**Data:**
>>

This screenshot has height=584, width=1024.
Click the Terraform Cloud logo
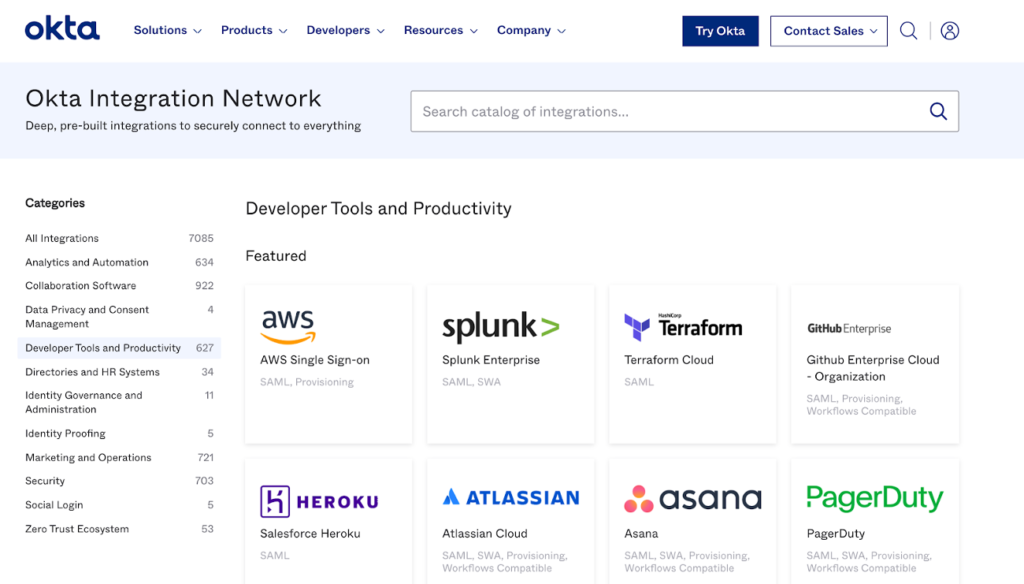pyautogui.click(x=692, y=325)
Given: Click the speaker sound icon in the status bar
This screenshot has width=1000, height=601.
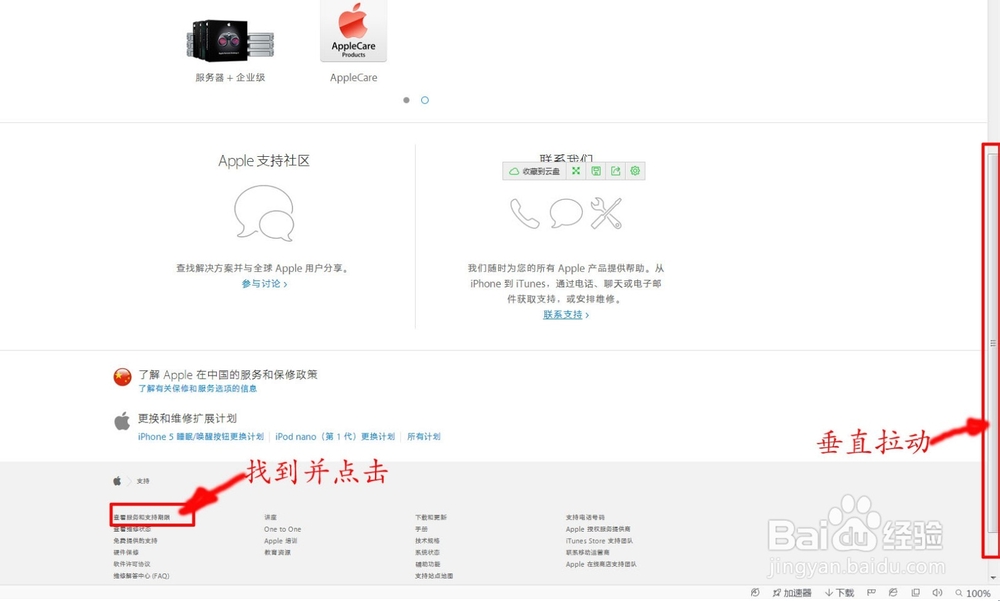Looking at the screenshot, I should (938, 593).
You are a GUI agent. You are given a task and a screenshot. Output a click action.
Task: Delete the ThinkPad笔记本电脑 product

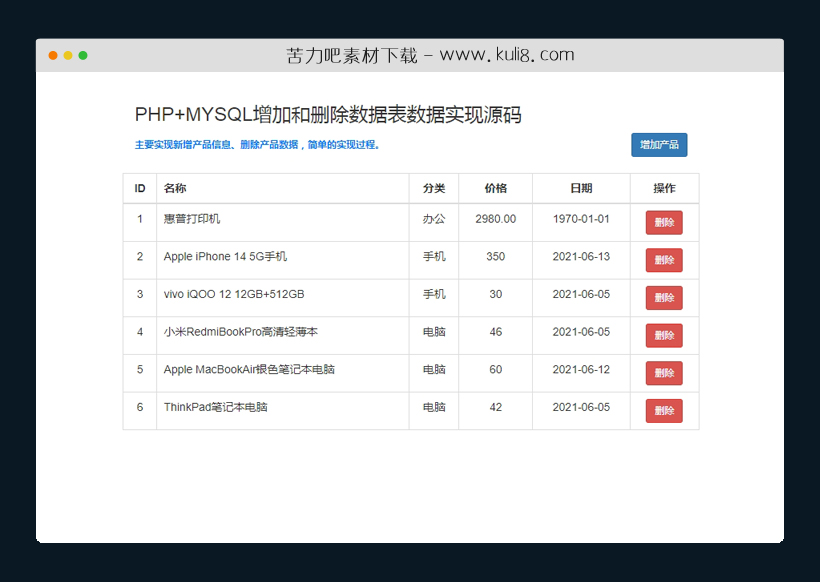click(664, 410)
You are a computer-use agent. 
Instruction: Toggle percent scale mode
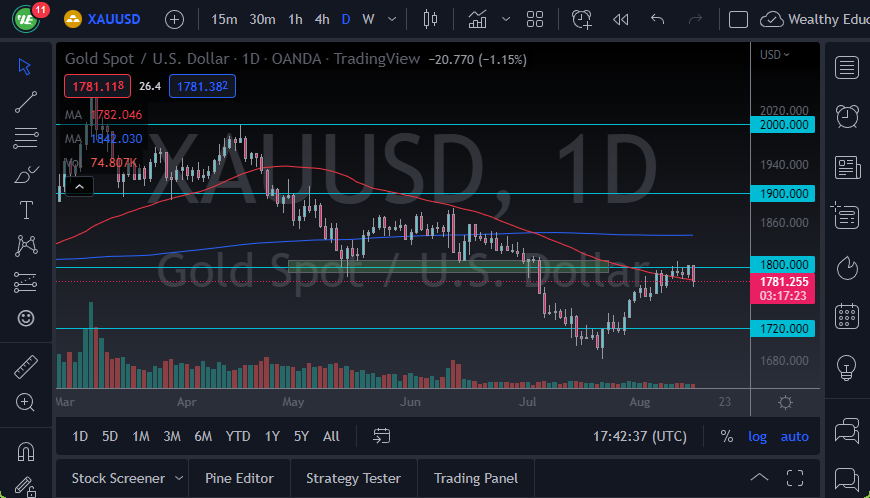[726, 436]
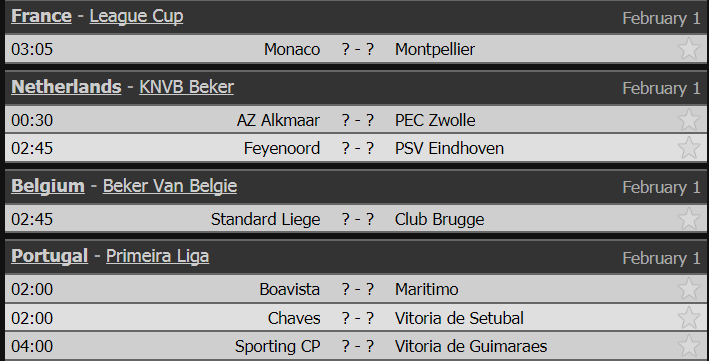The width and height of the screenshot is (709, 361).
Task: Open the League Cup competition link
Action: coord(137,16)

<<

**Task to complete:** Please reproduce every entry above exactly, but leave out the pictures.

**Solution below:**
This screenshot has height=584, width=1024.
Click the Terraform Cloud logo
pyautogui.click(x=692, y=325)
Given: Click the speaker sound icon in the status bar
This screenshot has width=1000, height=601.
Looking at the screenshot, I should (938, 593).
You are a GUI agent. You are given a task and a screenshot. Output a click action.
Task: Delete the ThinkPad笔记本电脑 product

click(664, 410)
You are a computer-use agent. 
Instruction: Toggle percent scale mode
[726, 436]
The width and height of the screenshot is (709, 361).
Task: Open the League Cup competition link
Action: coord(137,16)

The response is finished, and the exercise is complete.